#### [Problem description]
A word-for-word reproduction of the listing is required.

#### [Records for this exercise]
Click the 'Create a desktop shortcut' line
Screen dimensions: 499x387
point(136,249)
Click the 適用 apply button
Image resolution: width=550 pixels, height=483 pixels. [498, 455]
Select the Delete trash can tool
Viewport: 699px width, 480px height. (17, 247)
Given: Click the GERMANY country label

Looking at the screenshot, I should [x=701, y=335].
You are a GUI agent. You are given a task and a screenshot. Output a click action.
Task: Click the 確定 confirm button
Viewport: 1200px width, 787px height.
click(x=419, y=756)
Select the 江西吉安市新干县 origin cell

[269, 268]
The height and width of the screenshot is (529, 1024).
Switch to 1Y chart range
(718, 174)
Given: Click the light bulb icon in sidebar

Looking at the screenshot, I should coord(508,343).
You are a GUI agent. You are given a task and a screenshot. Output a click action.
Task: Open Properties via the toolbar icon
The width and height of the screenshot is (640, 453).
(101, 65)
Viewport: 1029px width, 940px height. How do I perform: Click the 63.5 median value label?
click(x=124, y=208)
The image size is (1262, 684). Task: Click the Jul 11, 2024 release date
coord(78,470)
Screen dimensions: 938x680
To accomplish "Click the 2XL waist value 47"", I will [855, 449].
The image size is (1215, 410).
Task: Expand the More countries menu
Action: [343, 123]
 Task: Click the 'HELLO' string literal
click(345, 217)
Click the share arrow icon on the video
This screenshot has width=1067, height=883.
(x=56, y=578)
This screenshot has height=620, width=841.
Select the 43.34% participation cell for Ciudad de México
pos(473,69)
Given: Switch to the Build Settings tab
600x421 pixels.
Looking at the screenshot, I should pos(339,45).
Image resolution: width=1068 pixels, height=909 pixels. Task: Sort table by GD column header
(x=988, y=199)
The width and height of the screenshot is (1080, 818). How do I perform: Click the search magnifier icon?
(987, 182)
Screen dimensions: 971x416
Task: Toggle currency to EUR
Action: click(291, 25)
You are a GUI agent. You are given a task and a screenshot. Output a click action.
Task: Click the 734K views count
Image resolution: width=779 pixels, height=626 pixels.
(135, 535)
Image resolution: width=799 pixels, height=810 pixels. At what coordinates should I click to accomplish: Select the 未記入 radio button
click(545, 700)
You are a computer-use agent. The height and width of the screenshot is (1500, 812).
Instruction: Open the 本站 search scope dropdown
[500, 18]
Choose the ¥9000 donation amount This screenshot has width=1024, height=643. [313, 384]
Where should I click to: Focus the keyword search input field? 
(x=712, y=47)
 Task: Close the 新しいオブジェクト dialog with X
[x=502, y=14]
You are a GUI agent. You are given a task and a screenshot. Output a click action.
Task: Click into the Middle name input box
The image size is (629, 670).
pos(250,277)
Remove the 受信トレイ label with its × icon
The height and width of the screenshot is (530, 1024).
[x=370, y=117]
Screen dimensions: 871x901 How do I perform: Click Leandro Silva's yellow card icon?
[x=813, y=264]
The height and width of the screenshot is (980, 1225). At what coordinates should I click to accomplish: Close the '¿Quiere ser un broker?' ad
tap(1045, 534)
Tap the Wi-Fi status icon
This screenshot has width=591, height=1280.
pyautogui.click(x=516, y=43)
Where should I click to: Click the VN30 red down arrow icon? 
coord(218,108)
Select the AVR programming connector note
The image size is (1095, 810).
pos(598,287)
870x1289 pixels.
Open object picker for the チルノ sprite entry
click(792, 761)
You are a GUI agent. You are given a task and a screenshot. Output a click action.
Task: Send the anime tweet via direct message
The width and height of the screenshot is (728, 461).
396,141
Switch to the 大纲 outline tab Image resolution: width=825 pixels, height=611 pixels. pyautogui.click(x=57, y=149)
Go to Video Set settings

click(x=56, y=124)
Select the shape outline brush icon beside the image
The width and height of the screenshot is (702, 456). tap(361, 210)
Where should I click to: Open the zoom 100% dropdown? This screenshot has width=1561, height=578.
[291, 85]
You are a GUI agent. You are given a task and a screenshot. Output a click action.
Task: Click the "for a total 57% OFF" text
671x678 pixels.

#### [Solution to this exercise]
Click the 'Create a desktop shortcut' line
Screen dimensions: 499x387
point(136,249)
Click the 適用 apply button
Image resolution: width=550 pixels, height=483 pixels. [498, 455]
Select the Delete trash can tool
Viewport: 699px width, 480px height. (17, 247)
Given: Click the GERMANY country label

Looking at the screenshot, I should [x=701, y=335].
You are a GUI agent. You are given a task and a screenshot. Output a click action.
Task: Click the 確定 confirm button
Viewport: 1200px width, 787px height.
click(x=419, y=756)
Select the 江西吉安市新干县 origin cell

[269, 268]
The height and width of the screenshot is (529, 1024).
Switch to 1Y chart range
(718, 174)
Given: Click the light bulb icon in sidebar

Looking at the screenshot, I should coord(508,343).
You are a GUI agent. You are given a task and a screenshot. Output a click action.
Task: Open Properties via the toolbar icon
The width and height of the screenshot is (640, 453).
(101, 65)
Viewport: 1029px width, 940px height. How do I perform: Click the 63.5 median value label?
click(x=124, y=208)
The image size is (1262, 684). Task: Click the Jul 11, 2024 release date
coord(78,470)
Screen dimensions: 938x680
To accomplish "Click the 2XL waist value 47"", I will [855, 449].
The image size is (1215, 410).
Task: Expand the More countries menu
Action: [343, 123]
 Task: Click the 'HELLO' string literal
click(345, 217)
Click the share arrow icon on the video
This screenshot has width=1067, height=883.
(x=56, y=578)
This screenshot has height=620, width=841.
Select the 43.34% participation cell for Ciudad de México
pos(473,69)
Given: Switch to the Build Settings tab
600x421 pixels.
Looking at the screenshot, I should pos(339,45).
Image resolution: width=1068 pixels, height=909 pixels. Task: Sort table by GD column header
(x=988, y=199)
The width and height of the screenshot is (1080, 818). How do I perform: Click the search magnifier icon?
(987, 182)
Screen dimensions: 971x416
Task: Toggle currency to EUR
Action: click(291, 25)
You are a GUI agent. You are given a task and a screenshot. Output a click action.
Task: Click the 734K views count
Image resolution: width=779 pixels, height=626 pixels.
(135, 535)
Image resolution: width=799 pixels, height=810 pixels. At what coordinates should I click to accomplish: Select the 未記入 radio button
click(545, 700)
You are a computer-use agent. The height and width of the screenshot is (1500, 812).
Instruction: Open the 本站 search scope dropdown
[500, 18]
Choose the ¥9000 donation amount This screenshot has width=1024, height=643. [313, 384]
Where should I click to: Focus the keyword search input field? 
(x=712, y=47)
 Task: Close the 新しいオブジェクト dialog with X
[x=502, y=14]
You are a GUI agent. You are given a task and a screenshot. Output a click action.
Task: Click into the Middle name input box
The image size is (629, 670).
pos(250,277)
Remove the 受信トレイ label with its × icon
The height and width of the screenshot is (530, 1024).
[x=370, y=117]
Screen dimensions: 871x901 How do I perform: Click Leandro Silva's yellow card icon?
[x=813, y=264]
The height and width of the screenshot is (980, 1225). At what coordinates should I click to accomplish: Close the '¿Quiere ser un broker?' ad
tap(1045, 534)
Tap the Wi-Fi status icon
This screenshot has width=591, height=1280.
pyautogui.click(x=516, y=43)
Where should I click to: Click the VN30 red down arrow icon? 
coord(218,108)
Select the AVR programming connector note
The image size is (1095, 810).
pos(598,287)
870x1289 pixels.
Open object picker for the チルノ sprite entry
click(792, 761)
You are a GUI agent. You are given a task and a screenshot. Output a click action.
Task: Send the anime tweet via direct message
The width and height of the screenshot is (728, 461).
396,141
Switch to the 大纲 outline tab Image resolution: width=825 pixels, height=611 pixels. pyautogui.click(x=57, y=149)
Go to Video Set settings

click(x=56, y=124)
Select the shape outline brush icon beside the image
The width and height of the screenshot is (702, 456). tap(361, 210)
Where should I click to: Open the zoom 100% dropdown? This screenshot has width=1561, height=578.
[291, 85]
You are a GUI agent. You are given a task and a screenshot. Output a click action.
Task: Click the "for a total 57% OFF" text
671x678 pixels.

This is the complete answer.